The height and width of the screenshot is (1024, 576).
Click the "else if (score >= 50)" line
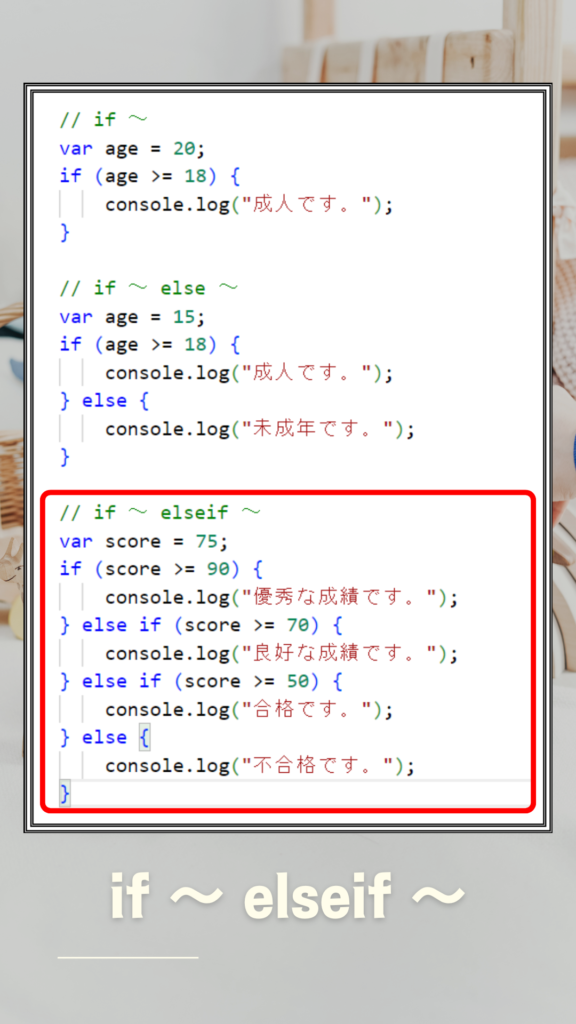tap(201, 682)
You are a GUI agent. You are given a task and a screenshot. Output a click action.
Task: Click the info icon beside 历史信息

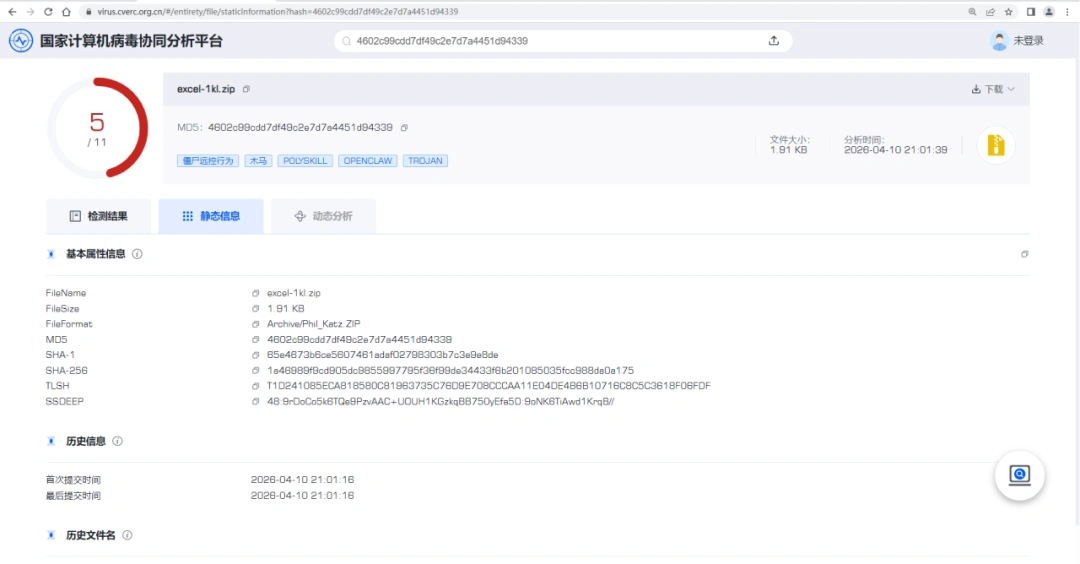(x=117, y=441)
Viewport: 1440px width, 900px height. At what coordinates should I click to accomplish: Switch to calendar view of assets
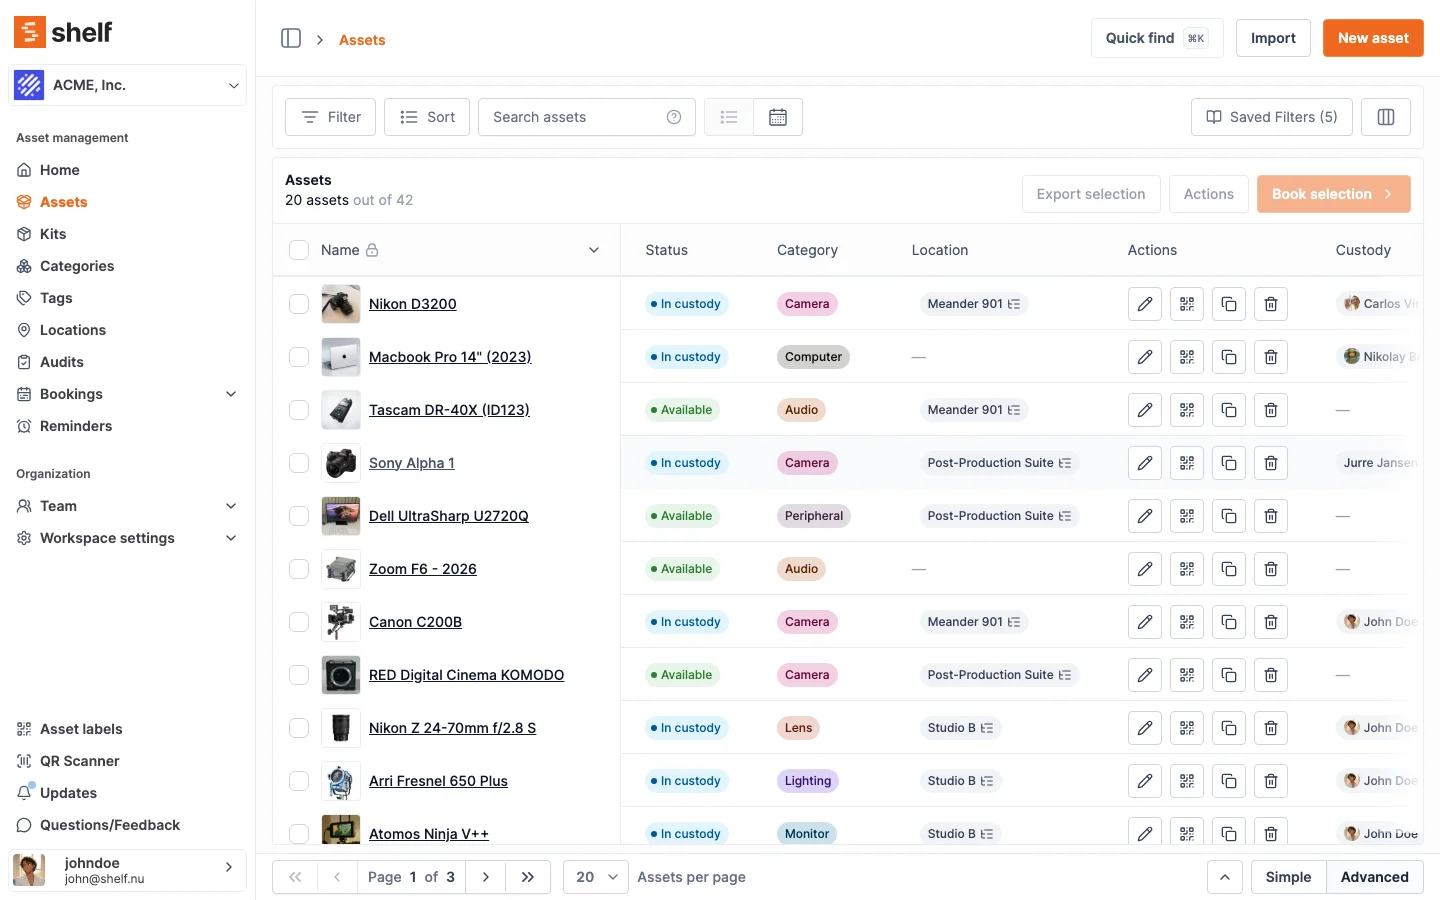coord(778,117)
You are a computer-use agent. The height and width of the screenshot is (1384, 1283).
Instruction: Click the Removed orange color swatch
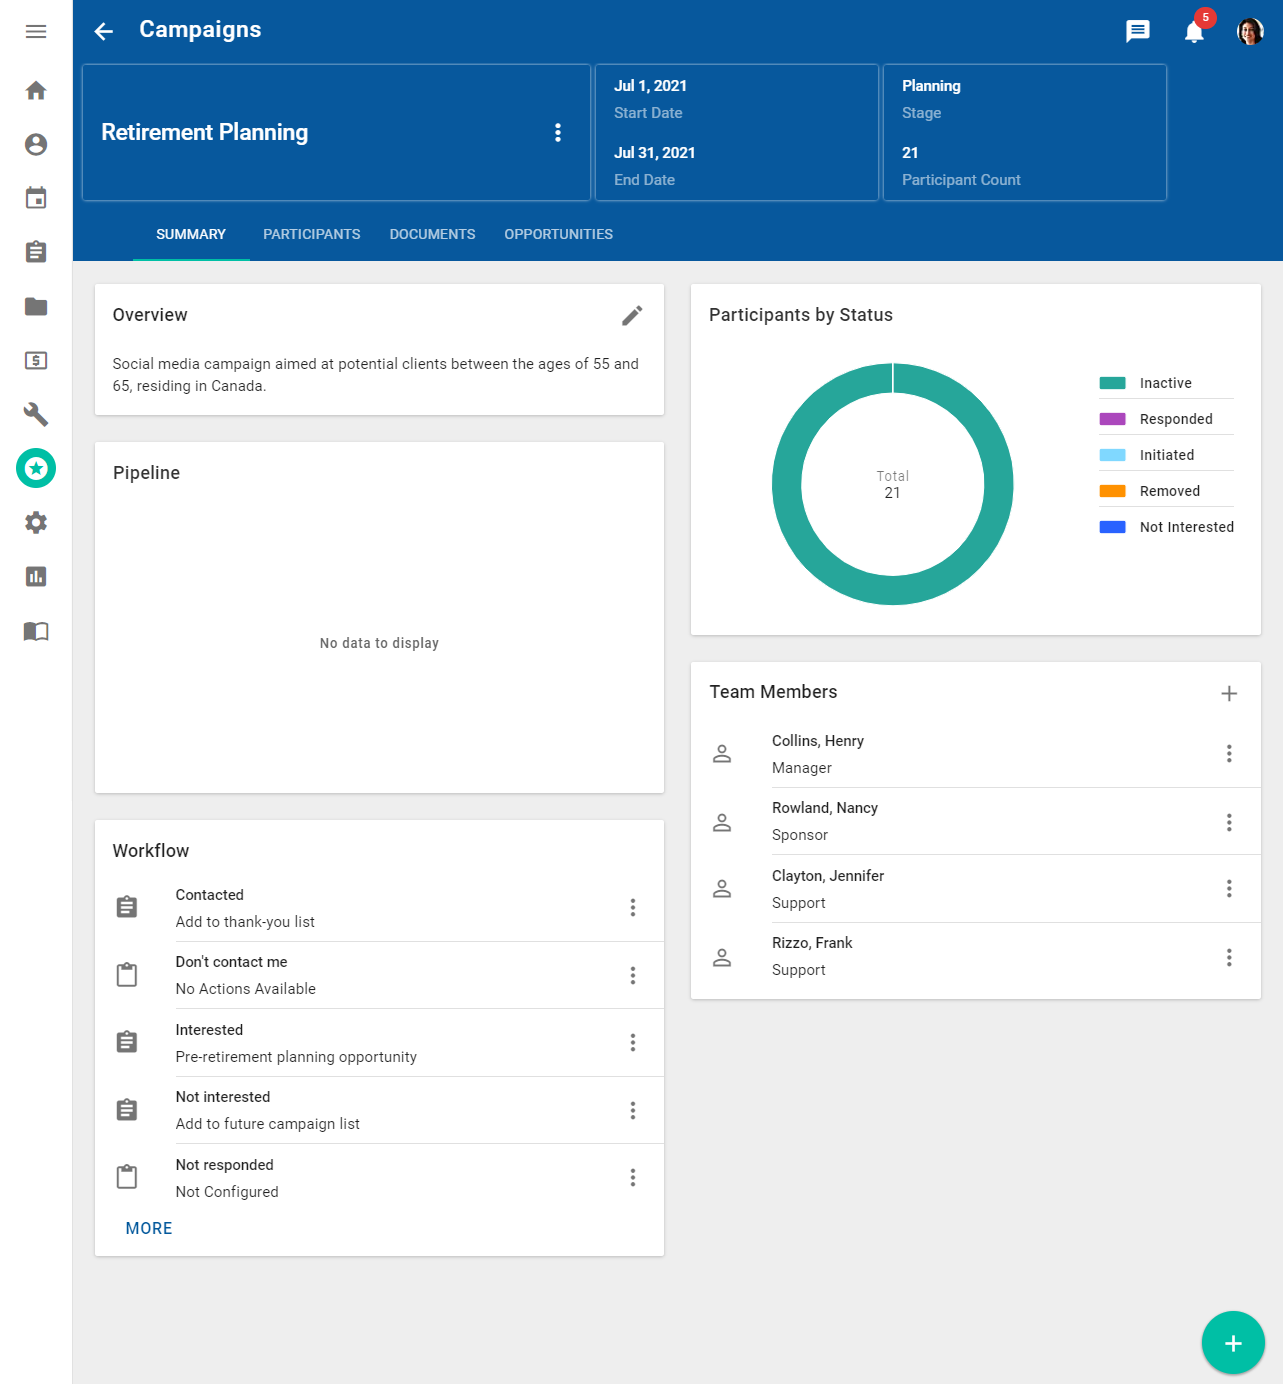point(1112,491)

▶ [Exercise] Leave the pictures out. Output exactly, and only, the lines from the one with "You are a GUI" through the last line of the listing above, both included.

▶ [Solution to this task]
You are a GUI agent. You are given a task and a screenshot. Output a click action.
Task: Click the info icon beside 历史信息

(x=117, y=441)
Viewport: 1440px width, 900px height. At what coordinates should I click to accomplish: Switch to calendar view of assets
coord(778,117)
You are a computer-use agent. The height and width of the screenshot is (1384, 1283).
Instruction: Click the Removed orange color swatch
point(1112,491)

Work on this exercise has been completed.